Architecture
System Overview
┌─────────┐ ┌─────────────┐ ┌─────────────────────┐ ┌───────┐
│ Clients │────▶│ Socket.IO │────▶│ webrtc-server-library│────▶│ Redis │
│(browser)│ └─────────────┘ └─────────────────────┘ └───────┘
│ │
│ ├── SocketManager
│ ├── RTCSession (server-side)
│ └── SFUManager (Cloudflare)
│
└──── webrtc-library (RTCSession, peers, media)
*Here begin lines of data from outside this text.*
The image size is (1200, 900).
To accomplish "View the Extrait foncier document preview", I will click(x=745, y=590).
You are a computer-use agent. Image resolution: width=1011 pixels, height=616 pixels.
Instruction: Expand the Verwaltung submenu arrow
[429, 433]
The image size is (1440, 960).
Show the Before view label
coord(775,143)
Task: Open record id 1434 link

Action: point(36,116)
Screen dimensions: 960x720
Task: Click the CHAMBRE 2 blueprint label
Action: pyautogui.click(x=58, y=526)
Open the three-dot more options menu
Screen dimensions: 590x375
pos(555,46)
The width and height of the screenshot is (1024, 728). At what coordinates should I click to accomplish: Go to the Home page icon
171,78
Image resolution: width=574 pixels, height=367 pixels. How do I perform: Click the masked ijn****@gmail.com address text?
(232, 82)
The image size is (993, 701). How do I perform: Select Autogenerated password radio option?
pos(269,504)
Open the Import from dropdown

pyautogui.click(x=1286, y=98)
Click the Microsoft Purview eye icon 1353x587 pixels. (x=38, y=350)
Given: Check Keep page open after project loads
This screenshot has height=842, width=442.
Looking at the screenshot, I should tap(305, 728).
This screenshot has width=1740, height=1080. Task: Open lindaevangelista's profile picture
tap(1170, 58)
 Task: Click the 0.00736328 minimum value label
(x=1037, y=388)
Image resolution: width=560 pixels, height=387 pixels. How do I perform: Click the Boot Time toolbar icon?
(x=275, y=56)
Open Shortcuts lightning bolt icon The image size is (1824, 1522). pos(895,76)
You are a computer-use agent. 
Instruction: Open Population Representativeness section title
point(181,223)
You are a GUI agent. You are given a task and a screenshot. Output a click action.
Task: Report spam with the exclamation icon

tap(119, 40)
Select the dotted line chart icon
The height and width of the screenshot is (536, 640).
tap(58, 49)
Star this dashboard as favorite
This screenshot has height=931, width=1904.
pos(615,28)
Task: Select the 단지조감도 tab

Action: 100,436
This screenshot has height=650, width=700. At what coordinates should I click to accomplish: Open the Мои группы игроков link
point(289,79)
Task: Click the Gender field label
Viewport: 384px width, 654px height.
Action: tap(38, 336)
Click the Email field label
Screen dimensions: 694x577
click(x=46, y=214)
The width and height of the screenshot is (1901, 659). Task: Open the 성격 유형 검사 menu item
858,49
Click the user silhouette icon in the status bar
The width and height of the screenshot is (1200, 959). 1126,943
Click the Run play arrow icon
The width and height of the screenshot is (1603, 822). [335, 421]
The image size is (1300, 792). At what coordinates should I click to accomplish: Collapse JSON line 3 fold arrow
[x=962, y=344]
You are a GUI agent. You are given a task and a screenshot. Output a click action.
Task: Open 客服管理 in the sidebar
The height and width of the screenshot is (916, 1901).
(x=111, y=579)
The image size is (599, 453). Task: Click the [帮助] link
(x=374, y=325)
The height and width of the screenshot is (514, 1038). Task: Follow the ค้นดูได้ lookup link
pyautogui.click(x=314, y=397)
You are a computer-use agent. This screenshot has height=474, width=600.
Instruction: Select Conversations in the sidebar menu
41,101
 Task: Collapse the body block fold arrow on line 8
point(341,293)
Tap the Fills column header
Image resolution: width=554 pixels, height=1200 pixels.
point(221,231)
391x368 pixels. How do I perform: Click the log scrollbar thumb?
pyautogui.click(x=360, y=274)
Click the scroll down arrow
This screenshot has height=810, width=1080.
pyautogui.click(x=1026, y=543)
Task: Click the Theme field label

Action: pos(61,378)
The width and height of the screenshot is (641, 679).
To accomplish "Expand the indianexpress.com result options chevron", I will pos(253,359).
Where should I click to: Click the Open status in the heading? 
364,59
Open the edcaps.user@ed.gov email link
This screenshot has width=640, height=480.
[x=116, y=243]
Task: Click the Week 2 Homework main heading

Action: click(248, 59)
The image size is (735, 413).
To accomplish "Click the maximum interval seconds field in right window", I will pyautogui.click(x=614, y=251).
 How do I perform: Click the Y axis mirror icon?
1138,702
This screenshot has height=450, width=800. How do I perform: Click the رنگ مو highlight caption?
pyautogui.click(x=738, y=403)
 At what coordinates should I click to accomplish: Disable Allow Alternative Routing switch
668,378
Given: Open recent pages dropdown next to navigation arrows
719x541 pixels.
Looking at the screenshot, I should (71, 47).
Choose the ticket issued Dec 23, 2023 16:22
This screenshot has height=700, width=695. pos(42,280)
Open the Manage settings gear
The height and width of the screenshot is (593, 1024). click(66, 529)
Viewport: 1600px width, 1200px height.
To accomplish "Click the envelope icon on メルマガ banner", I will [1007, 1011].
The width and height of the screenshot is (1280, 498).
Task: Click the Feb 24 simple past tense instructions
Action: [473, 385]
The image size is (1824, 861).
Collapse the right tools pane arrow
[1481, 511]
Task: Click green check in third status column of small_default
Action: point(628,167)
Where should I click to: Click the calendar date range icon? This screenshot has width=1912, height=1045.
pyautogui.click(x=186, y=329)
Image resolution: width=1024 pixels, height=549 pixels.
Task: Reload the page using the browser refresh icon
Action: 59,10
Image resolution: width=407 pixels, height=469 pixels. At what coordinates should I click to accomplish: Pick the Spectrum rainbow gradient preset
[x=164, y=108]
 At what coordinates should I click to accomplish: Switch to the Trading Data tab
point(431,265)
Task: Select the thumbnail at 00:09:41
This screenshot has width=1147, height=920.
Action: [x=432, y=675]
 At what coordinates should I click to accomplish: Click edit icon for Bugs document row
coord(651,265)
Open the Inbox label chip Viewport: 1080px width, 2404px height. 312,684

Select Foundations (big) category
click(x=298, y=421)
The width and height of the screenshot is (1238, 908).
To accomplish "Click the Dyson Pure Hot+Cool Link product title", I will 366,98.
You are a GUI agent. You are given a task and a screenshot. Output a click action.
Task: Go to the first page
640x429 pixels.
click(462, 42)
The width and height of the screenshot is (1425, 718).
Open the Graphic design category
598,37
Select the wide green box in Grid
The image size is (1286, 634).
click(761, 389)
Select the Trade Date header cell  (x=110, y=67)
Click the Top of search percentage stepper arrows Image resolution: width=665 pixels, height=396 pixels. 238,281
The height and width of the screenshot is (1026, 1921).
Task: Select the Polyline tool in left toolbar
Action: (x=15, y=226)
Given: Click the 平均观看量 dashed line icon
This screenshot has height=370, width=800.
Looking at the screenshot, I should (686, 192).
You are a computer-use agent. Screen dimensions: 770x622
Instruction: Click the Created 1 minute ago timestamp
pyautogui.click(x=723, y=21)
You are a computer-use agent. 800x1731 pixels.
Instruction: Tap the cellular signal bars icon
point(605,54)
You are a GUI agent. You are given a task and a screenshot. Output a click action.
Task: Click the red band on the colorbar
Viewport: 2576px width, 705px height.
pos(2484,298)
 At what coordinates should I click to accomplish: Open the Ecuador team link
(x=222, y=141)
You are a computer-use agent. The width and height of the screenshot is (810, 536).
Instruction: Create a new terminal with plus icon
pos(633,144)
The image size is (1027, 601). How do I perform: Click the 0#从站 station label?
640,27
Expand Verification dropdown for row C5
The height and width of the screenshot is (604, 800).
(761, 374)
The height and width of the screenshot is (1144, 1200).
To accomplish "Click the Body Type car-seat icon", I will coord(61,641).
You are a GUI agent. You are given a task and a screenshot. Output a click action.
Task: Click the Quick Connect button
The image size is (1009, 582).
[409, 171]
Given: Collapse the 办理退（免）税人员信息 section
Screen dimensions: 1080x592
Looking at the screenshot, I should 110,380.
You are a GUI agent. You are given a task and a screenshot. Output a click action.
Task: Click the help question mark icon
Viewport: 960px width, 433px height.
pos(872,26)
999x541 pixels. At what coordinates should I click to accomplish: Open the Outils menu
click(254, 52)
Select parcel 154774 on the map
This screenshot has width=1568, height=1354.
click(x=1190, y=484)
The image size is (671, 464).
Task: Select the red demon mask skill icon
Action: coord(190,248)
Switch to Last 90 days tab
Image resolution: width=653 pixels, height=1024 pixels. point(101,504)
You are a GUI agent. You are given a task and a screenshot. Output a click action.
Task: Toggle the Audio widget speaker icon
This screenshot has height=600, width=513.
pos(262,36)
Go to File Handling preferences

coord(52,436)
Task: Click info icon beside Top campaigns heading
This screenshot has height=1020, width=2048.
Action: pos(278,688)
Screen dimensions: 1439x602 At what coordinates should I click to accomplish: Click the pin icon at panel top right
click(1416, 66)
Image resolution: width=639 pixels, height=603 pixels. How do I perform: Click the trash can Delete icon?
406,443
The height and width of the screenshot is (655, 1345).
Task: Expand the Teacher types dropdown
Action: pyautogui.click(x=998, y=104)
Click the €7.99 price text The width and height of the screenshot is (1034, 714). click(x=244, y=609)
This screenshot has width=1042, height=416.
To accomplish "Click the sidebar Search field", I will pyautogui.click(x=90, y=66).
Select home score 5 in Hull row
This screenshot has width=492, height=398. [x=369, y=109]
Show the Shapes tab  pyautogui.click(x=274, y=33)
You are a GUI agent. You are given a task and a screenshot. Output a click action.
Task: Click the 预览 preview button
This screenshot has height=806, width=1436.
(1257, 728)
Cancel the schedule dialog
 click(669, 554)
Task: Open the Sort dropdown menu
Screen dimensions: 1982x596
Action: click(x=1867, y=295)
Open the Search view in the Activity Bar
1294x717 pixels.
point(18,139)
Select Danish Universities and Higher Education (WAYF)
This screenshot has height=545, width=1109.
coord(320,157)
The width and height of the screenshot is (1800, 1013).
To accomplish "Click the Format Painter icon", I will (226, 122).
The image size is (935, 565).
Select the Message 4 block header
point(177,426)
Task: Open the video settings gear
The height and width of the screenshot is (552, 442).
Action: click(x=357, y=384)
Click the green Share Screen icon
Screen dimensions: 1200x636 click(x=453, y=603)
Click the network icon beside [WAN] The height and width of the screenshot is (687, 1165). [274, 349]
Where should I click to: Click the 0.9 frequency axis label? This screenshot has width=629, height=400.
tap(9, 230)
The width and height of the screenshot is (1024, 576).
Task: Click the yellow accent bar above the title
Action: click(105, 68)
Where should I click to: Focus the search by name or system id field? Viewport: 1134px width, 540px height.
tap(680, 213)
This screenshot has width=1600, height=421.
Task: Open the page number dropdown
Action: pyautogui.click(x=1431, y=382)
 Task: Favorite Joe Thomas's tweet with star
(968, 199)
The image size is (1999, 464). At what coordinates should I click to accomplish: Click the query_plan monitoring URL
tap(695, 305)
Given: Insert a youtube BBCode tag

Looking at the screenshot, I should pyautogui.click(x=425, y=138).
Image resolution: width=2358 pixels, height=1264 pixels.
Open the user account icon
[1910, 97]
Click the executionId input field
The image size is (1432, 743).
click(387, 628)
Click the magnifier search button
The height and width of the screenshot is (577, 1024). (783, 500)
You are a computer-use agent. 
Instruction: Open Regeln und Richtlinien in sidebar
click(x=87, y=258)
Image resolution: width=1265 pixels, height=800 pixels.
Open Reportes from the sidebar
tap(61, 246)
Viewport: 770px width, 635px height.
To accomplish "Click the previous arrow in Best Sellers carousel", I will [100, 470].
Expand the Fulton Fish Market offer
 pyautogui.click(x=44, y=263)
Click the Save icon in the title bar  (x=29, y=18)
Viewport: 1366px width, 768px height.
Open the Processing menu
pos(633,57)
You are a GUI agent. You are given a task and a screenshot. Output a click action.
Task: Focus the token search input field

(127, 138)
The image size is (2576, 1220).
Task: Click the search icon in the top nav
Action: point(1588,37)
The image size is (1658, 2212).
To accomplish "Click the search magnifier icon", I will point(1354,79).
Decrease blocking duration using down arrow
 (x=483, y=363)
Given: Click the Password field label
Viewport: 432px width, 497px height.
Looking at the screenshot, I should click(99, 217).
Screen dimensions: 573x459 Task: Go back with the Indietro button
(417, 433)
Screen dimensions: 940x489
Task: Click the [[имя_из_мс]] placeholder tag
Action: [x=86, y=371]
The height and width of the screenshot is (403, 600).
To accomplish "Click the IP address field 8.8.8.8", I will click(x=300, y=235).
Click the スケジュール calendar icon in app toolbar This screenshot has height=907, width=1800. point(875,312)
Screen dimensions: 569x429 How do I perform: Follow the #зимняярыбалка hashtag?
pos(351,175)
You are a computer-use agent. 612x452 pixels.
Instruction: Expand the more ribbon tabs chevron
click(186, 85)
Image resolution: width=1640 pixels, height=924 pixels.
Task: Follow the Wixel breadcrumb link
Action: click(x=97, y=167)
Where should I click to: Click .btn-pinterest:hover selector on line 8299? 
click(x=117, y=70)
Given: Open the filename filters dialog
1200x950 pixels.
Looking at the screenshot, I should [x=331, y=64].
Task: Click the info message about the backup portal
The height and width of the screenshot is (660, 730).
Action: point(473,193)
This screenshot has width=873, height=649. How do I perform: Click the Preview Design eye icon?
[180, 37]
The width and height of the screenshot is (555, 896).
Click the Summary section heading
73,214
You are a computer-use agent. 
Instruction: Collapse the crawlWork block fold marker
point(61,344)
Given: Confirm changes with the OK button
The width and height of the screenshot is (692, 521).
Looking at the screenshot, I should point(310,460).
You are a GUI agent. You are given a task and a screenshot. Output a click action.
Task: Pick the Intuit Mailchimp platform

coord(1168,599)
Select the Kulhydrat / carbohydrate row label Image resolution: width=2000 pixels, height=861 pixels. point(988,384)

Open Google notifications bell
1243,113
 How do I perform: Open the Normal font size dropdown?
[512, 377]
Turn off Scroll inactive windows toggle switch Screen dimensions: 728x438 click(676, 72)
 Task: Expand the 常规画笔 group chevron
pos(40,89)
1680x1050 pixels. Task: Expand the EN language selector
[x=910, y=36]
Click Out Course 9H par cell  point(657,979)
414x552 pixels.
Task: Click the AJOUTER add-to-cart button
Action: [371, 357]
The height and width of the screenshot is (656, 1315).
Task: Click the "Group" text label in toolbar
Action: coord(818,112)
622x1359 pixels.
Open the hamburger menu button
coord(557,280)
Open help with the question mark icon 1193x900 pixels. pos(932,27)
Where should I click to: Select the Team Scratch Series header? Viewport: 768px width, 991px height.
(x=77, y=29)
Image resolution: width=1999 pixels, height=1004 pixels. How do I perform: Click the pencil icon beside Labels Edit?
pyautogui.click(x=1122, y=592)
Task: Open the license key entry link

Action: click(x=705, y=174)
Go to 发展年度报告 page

Media: P2P or Cloudflare SFU (optional)
Components
Browser (webrtc-library)
The client runs in the user’s browser. It connects to the signaling server over Socket.IO, exchanges SDP offers/answers and ICE candidates, and manages RTCPeerConnection instances. Media is handled locally or via the SFU; it never passes through the server.
Socket.IO Signaling
All signaling (join, leave, mute, screen share, etc.) goes over WebSocket via Socket.IO. The server routes events between participants and updates session state.
webrtc-server-library
Manages Socket.IO connections, RTC session lifecycle (create, join, leave, end), and room state. It does not process or store media.
Redis
Redis stores session state (participants, user–session mappings) and powers the Socket.IO Redis adapter for multi-instance scaling. No media is stored in Redis.
Cloudflare SFU (Optional)
For larger meetings, media can be routed through Cloudflare Workers SFU. The server orchestrates SFU sessions; media flows through Cloudflare, not the VidioMeet server.
Media Path
Media never passes through the server. Audio and video flow directly between peers (P2P) or via the optional SFU. The server handles only signaling and session state.
State Storage
Session metadata, participants, and user–session mappings live in Redis. The server process is stateless; any instance can handle any connection when scaling horizontally.